RECORDS SUPPLIED:

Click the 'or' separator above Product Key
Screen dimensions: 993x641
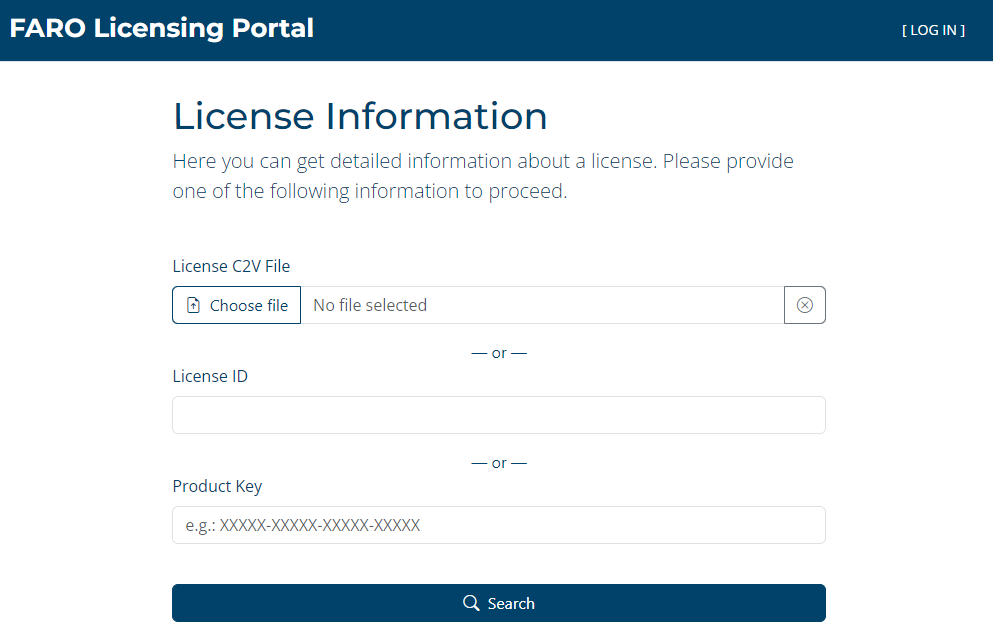pyautogui.click(x=499, y=463)
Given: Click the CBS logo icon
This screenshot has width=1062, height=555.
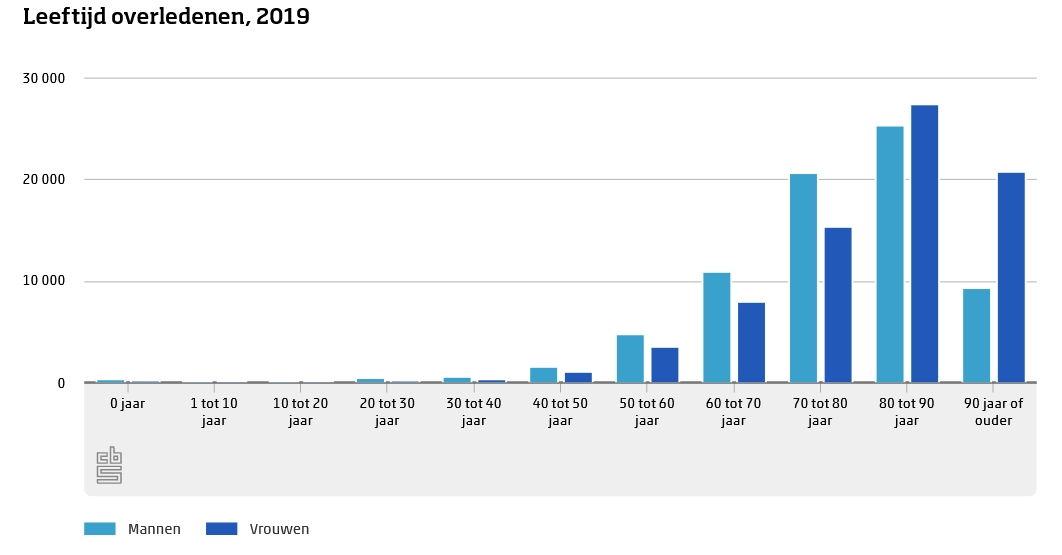Looking at the screenshot, I should 109,466.
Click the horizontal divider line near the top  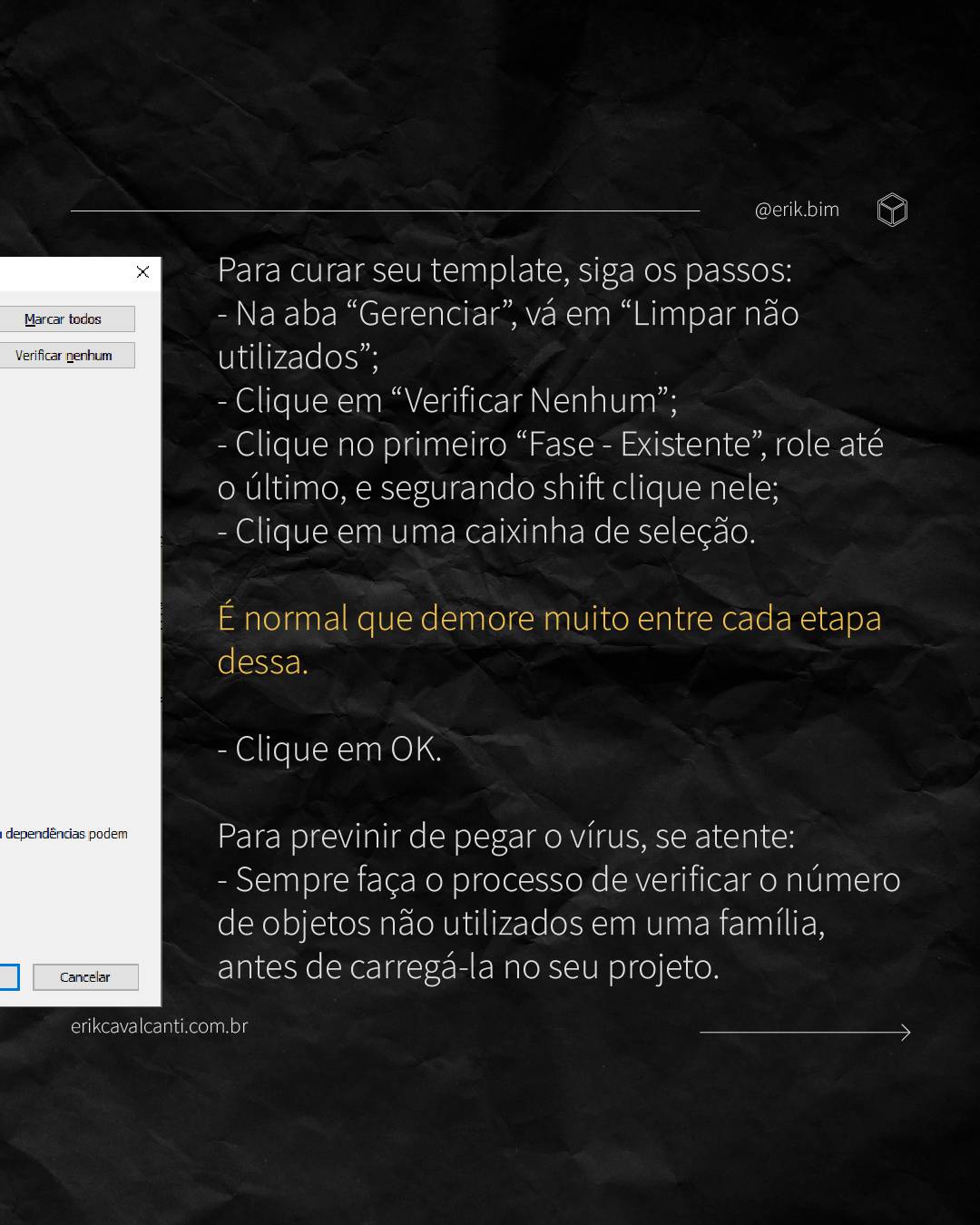point(385,211)

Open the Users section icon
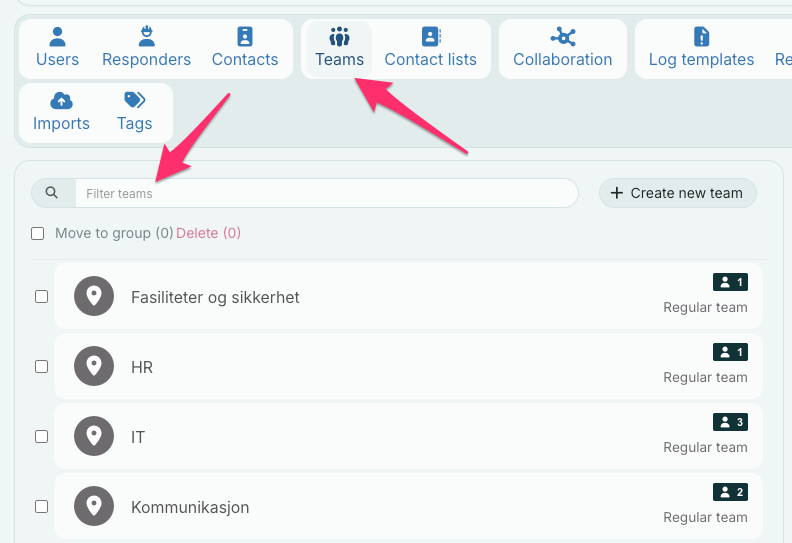pyautogui.click(x=57, y=37)
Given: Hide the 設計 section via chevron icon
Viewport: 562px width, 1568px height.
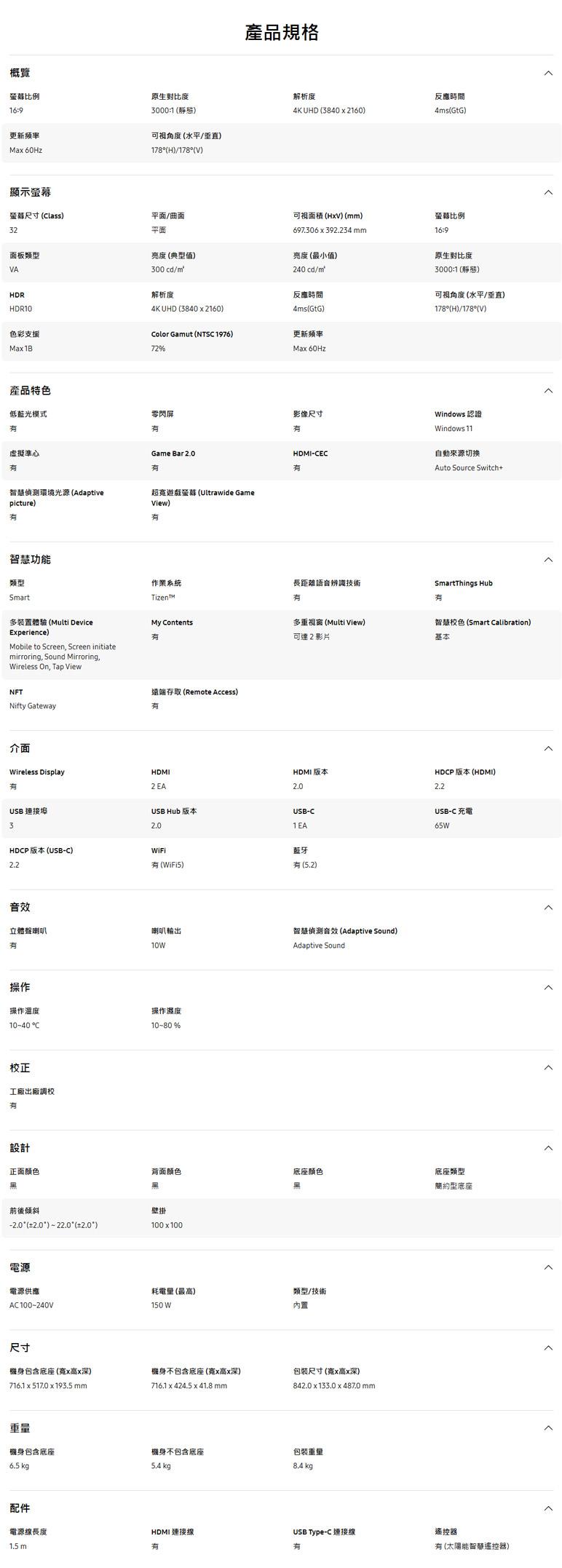Looking at the screenshot, I should (548, 1148).
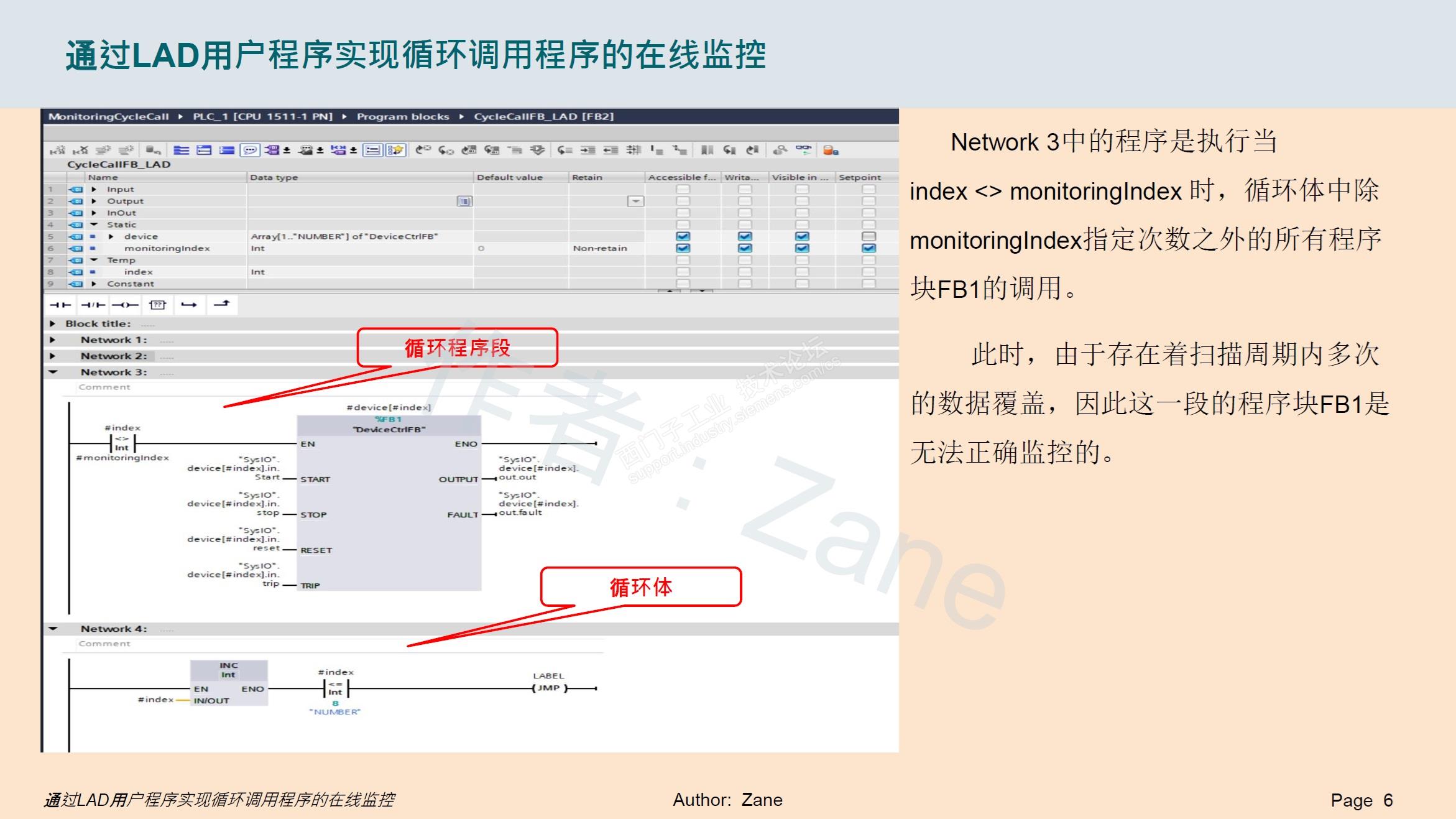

WHAT YOU NEED TO DO: Retype the data word for word, starting at the line that contains "Open the Users section icon" and ending at the last line of the data. Leave out the pictures.

ANSWER TO THIS TASK:
Open the Users section icon
pyautogui.click(x=57, y=37)
Given: Hide the 設計 section via chevron icon
Viewport: 562px width, 1568px height.
Looking at the screenshot, I should (548, 1148).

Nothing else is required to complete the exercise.